The infection rate of CagA- or VacA-positive H. pylori in HG cases and controls.

First author, year	Region	Number of cases	Number of controls	Number of cases with CagA- and/or VacA-positive H. pylori, n (%)	Number of controls with CagA- and/or VacA-positive H. pylori, n (%)	OR (95% CI)
Xia, 2004 [29]	Asia	72	100	50 (69.4%)	14 (14%)	13.96 (6.56, 29.71)
Vikanes, 2013 [43]	Europe	62	108	21 (33.9%)	44 (40.8)	0.75 (0.39, 1.43)

CagA: cytotoxin-associated gene A product; VacA: vacuolating cytotoxin A; HG: hyperemesis gravidarum; OR: odds ratio; CI: confidence interval.
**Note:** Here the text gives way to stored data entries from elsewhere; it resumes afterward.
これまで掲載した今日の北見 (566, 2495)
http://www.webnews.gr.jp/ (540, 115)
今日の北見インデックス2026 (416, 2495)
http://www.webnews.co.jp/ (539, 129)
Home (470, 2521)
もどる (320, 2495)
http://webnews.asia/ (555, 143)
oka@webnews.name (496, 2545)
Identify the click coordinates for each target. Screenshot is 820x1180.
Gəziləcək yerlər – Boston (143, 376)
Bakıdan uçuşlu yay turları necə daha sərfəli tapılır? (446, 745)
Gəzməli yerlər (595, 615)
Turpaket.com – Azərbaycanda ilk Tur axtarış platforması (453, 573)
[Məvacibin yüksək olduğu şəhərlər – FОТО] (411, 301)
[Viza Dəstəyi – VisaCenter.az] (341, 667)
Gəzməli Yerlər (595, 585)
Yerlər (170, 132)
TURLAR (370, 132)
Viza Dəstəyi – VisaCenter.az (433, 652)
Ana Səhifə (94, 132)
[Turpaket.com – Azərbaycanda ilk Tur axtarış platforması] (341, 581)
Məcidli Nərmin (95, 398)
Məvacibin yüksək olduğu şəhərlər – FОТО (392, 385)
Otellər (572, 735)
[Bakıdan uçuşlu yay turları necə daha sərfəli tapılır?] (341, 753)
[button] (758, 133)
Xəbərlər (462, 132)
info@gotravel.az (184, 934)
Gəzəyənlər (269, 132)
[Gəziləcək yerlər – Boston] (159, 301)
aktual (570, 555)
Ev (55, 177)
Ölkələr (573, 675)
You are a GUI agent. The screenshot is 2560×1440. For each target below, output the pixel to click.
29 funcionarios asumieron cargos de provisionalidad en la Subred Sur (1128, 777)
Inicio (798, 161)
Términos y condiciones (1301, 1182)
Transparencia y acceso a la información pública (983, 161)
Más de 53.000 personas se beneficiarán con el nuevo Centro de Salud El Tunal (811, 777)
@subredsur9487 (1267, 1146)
On the other hand, eradication of H. pylori could relieve the symptoms of HG. Strachan et al. reported a case of eradication in a 38-year-old woman in her third pregnancy, who orally omeprazole 20 mg bid, metronidazole 400 mg bid, and amoxicillin 500 mg tid for 7 days in her 30 weeks of pregnancy. This led to prompt resolution of her vomiting and improvement of her reflux symptoms [62]. El Younis et al. also reported two cases in which first-trimester patients with severe HG required intravenous fluid replacement. Rapid improvement of the HG was observed with complete resolution of all symptomatology after using of erythromycin therapy orally, which possibly suggests a new therapeutic modality for similar patients [63]. On the other hand, omeprazole is not licensed for use in pregnancy and ought to be used with caution although experience from case-control and observational studies has not revealed any increase in congenital malformations or pregnancy complications [64]. Large-scale studies were not performed. However, the above case reports could verify that the eradication of H. pylori might relieve the symptoms of HG.

4.2. Interpretation

This meta-analysis has some limitations to be acknowledged. Firstly, our meta-analysis only focused on papers published in the English language and might miss some eligible studies that were unpublished in other languages. Secondly, the articles identified were limited to those openly published up to March 2014, and it is possible that some related published or unpublished studies that might meet the inclusion criteria were missed. Finally, despite using a precise literature searching strategy to identify eligible studies, it is possible that a few studies meeting the inclusion criteria were not included, resulting in any inevitable bias, though the funnel plots and Egger's tests failed to show any significant publication bias.

5. Conclusion

In conclusion, our meta-analysis suggested that there was a strong association between H. pylori infection and HG, allowing us to conclude that H. pylori should, therefore, be considered as one of the risk factors of HG. Screening for H. pylori should be added to the investigations for HG, especially in the developing countries. Appropriate therapeutic regimens for eradication of H. pylori could be considered to relieve the symptoms of HG in some intractable cases.